TRY IT:
Go through the entries below and write each one out exactly.

GIVEN INFORMATION Block Start

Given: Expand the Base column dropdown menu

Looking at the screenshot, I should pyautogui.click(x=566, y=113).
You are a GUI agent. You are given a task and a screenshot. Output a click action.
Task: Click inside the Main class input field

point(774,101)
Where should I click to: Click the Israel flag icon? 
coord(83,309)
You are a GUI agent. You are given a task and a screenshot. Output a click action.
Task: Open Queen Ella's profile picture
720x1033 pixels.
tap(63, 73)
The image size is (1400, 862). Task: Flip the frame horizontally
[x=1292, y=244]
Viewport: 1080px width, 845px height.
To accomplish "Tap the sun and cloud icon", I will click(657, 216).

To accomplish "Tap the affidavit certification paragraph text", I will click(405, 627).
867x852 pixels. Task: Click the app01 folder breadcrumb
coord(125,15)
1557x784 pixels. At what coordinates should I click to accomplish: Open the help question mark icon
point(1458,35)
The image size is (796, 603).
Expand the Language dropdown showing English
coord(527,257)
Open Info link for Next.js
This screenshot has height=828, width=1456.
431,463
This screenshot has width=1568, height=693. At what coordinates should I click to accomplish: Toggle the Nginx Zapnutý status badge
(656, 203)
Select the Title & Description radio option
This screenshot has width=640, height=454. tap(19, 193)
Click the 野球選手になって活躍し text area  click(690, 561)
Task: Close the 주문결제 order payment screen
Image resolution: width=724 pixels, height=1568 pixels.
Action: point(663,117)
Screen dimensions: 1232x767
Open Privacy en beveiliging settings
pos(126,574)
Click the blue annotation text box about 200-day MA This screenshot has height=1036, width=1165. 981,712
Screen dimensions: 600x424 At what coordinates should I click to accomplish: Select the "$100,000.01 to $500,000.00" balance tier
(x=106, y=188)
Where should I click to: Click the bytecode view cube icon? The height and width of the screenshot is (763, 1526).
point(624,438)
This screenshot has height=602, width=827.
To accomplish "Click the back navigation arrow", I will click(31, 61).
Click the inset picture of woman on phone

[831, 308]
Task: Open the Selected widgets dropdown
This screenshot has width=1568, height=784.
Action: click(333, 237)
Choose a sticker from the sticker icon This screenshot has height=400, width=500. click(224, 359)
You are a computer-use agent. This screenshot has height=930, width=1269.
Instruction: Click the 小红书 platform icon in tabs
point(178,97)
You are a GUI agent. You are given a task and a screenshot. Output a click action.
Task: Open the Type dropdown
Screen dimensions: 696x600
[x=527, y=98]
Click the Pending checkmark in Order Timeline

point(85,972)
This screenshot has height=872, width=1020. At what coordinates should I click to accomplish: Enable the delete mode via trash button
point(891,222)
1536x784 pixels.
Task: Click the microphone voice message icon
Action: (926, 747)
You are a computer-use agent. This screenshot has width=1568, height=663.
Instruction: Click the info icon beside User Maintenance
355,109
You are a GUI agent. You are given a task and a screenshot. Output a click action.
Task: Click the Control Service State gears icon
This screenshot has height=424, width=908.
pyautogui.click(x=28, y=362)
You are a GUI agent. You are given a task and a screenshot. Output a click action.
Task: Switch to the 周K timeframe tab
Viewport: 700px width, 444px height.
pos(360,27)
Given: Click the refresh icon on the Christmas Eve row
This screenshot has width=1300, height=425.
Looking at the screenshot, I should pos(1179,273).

GIVEN INFORMATION Block End

WRITTEN RESPONSE:
Given: Expand the Base column dropdown menu

Looking at the screenshot, I should pyautogui.click(x=566, y=113).
You are a GUI agent. You are given a task and a screenshot. Output a click action.
Task: Click inside the Main class input field

point(774,101)
Where should I click to: Click the Israel flag icon? 
coord(83,309)
You are a GUI agent. You are given a task and a screenshot. Output a click action.
Task: Open Queen Ella's profile picture
720x1033 pixels.
tap(63, 73)
The image size is (1400, 862). Task: Flip the frame horizontally
[x=1292, y=244]
Viewport: 1080px width, 845px height.
To accomplish "Tap the sun and cloud icon", I will click(657, 216).

To accomplish "Tap the affidavit certification paragraph text", I will click(405, 627).
867x852 pixels. Task: Click the app01 folder breadcrumb
coord(125,15)
1557x784 pixels. At what coordinates should I click to accomplish: Open the help question mark icon
point(1458,35)
The image size is (796, 603).
Expand the Language dropdown showing English
coord(527,257)
Open Info link for Next.js
This screenshot has height=828, width=1456.
431,463
This screenshot has width=1568, height=693. At what coordinates should I click to accomplish: Toggle the Nginx Zapnutý status badge
(656, 203)
Select the Title & Description radio option
This screenshot has width=640, height=454. tap(19, 193)
Click the 野球選手になって活躍し text area  click(690, 561)
Task: Close the 주문결제 order payment screen
Image resolution: width=724 pixels, height=1568 pixels.
Action: point(663,117)
Screen dimensions: 1232x767
Open Privacy en beveiliging settings
pos(126,574)
Click the blue annotation text box about 200-day MA This screenshot has height=1036, width=1165. 981,712
Screen dimensions: 600x424 At what coordinates should I click to accomplish: Select the "$100,000.01 to $500,000.00" balance tier
(x=106, y=188)
Where should I click to: Click the bytecode view cube icon? The height and width of the screenshot is (763, 1526).
point(624,438)
This screenshot has height=602, width=827.
To accomplish "Click the back navigation arrow", I will click(31, 61).
Click the inset picture of woman on phone

[831, 308]
Task: Open the Selected widgets dropdown
This screenshot has width=1568, height=784.
Action: click(333, 237)
Choose a sticker from the sticker icon This screenshot has height=400, width=500. click(224, 359)
You are a computer-use agent. This screenshot has height=930, width=1269.
Instruction: Click the 小红书 platform icon in tabs
point(178,97)
You are a GUI agent. You are given a task and a screenshot. Output a click action.
Task: Open the Type dropdown
Screen dimensions: 696x600
[x=527, y=98]
Click the Pending checkmark in Order Timeline

point(85,972)
This screenshot has height=872, width=1020. At what coordinates should I click to accomplish: Enable the delete mode via trash button
point(891,222)
1536x784 pixels.
Task: Click the microphone voice message icon
Action: (926, 747)
You are a computer-use agent. This screenshot has width=1568, height=663.
Instruction: Click the info icon beside User Maintenance
355,109
You are a GUI agent. You are given a task and a screenshot. Output a click action.
Task: Click the Control Service State gears icon
This screenshot has height=424, width=908.
pyautogui.click(x=28, y=362)
You are a GUI agent. You are given a task and a screenshot. Output a click action.
Task: Switch to the 周K timeframe tab
Viewport: 700px width, 444px height.
pos(360,27)
Given: Click the refresh icon on the Christmas Eve row
This screenshot has width=1300, height=425.
Looking at the screenshot, I should pos(1179,273).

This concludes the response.